Tantangan:
- A) Tulis ulang sebagian bacaan tentang politik kebencanaan dengan mengubah "negara" menjadi "pemerintah". Mulailah dari bagian yang memuat "Oleh karena itu, politik", lalu berhenti setelah "yang seharusnya dihapuskan.".
- B) Teruskan bacaan tentang politik kebencanaan, dimulai setelah kalimat terakhir yang tertera.

---------- Bacaan ----------

Oleh karena itu, politik kebencanaan seharusnya tidak berhenti pada logika respons darurat dan rehabilitasi semata. Ia harus diarahkan pada transformasi struktural yang menantang ketimpangan sosial, ketidakadilan gender, serta model pembangunan yang merusak lingkungan. Integrasi perspektif gender bukanlah tambahan opsional, melainkan elemen kunci untuk membangun kebijakan kebencanaan yang adil dan berkelanjutan. Tanpa keberanian politik untuk menggeser paradigma ini, negara tidak hanya gagal melindungi warganya dari bencana, tetapi juga turut melanggengkan ketidakadilan yang seharusnya dihapuskan.

---------- Informasi yang Diekstraksi ----------

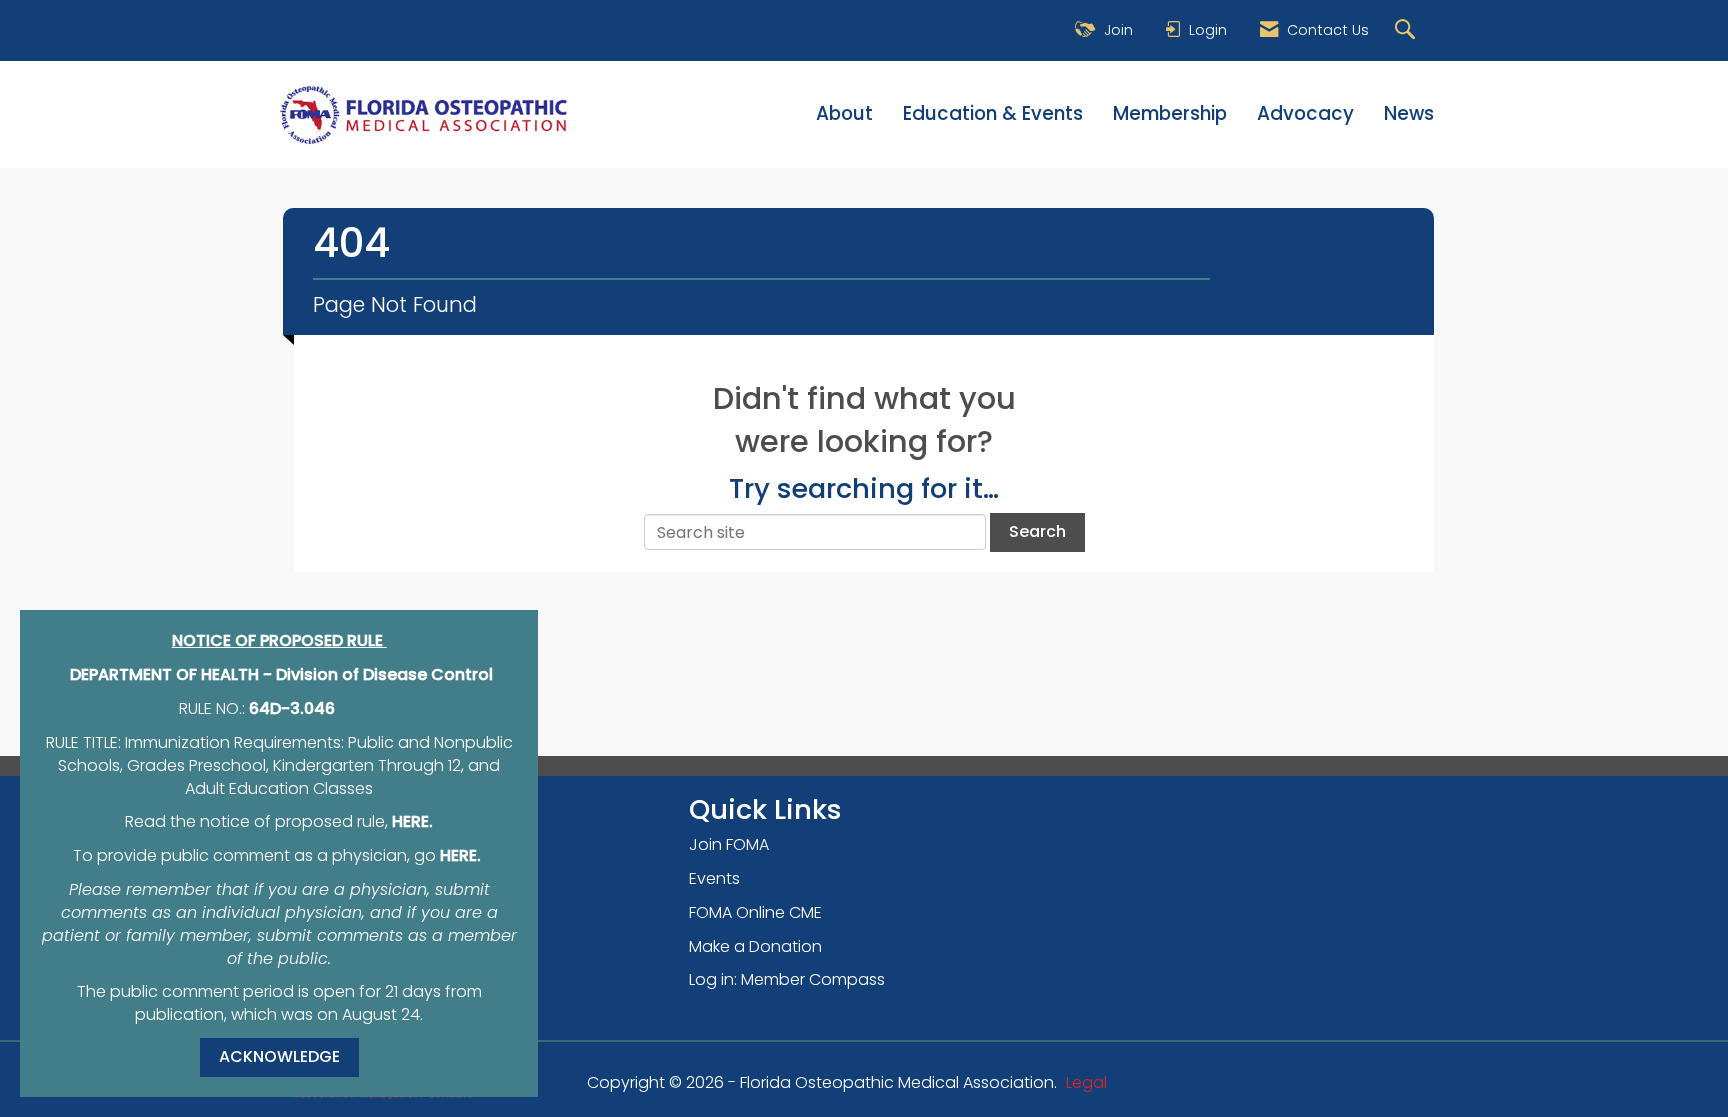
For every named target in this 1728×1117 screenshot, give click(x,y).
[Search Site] (1407, 30)
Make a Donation (755, 946)
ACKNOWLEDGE (279, 1056)
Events (714, 878)
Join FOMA (729, 844)
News (1409, 114)
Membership (1170, 114)
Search (1037, 531)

----------

Hasil Tiap Tugas:
- A)
Oleh karena itu, politik kebencanaan seharusnya tidak berhenti pada logika respons darurat dan rehabilitasi semata. Ia harus diarahkan pada transformasi struktural yang menantang ketimpangan sosial, ketidakadilan gender, serta model pembangunan yang merusak lingkungan. Integrasi perspektif gender bukanlah tambahan opsional, melainkan elemen kunci untuk membangun kebijakan kebencanaan yang adil dan berkelanjutan. Tanpa keberanian politik untuk menggeser paradigma ini, pemerintah tidak hanya gagal melindungi warganya dari bencana, tetapi juga turut melanggengkan ketidakadilan yang seharusnya dihapuskan.

- B)
Penutup
Banjir yang terjadi di Sumatera hari ini merupakan cermin dari kegagalan politik dalam mengelola lingkungan dan melindungi masyarakat secara adil. Ketimpangan gender dalam situasi bencana bukanlah persoalan sampingan, melainkan inti dari masalah kebijakan kebencanaan yang tidak inklusif.
Oleh karena itu, diperlukan perubahan mendasar dalam politik kebencanaan di Indonesia. Perspektif gender harus ditempatkan sebagai bagian utama dalam perencanaan dan pengambilan keputusan. Tanpa keberanian politik untuk melakukan perubahan tersebut, banjir akan terus menjadi ruang reproduksi ketidakadilan, dan perempuan akan terus menjadi kelompok yang paling dirugikan. [**]
Penulis: Fifi Aleydha (Mahasiswa Prodi Ilmu Politik FISIP UIN Ar-Raniry)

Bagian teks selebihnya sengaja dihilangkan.